**Exercise instructions**
The lines wanted are those in the data below that include "agent".

**Records supplied**
====================

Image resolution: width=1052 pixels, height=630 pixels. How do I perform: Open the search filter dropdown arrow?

====================

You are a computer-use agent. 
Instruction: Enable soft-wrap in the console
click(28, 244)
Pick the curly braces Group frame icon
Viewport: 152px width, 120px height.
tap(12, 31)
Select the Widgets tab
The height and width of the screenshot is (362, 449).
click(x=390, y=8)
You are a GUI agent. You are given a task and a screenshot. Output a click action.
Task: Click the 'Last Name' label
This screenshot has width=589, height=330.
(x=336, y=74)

====================

**Solved problem**
You are a computer-use agent. 
You are a GUI agent. You are given a task and a screenshot. Output a click action.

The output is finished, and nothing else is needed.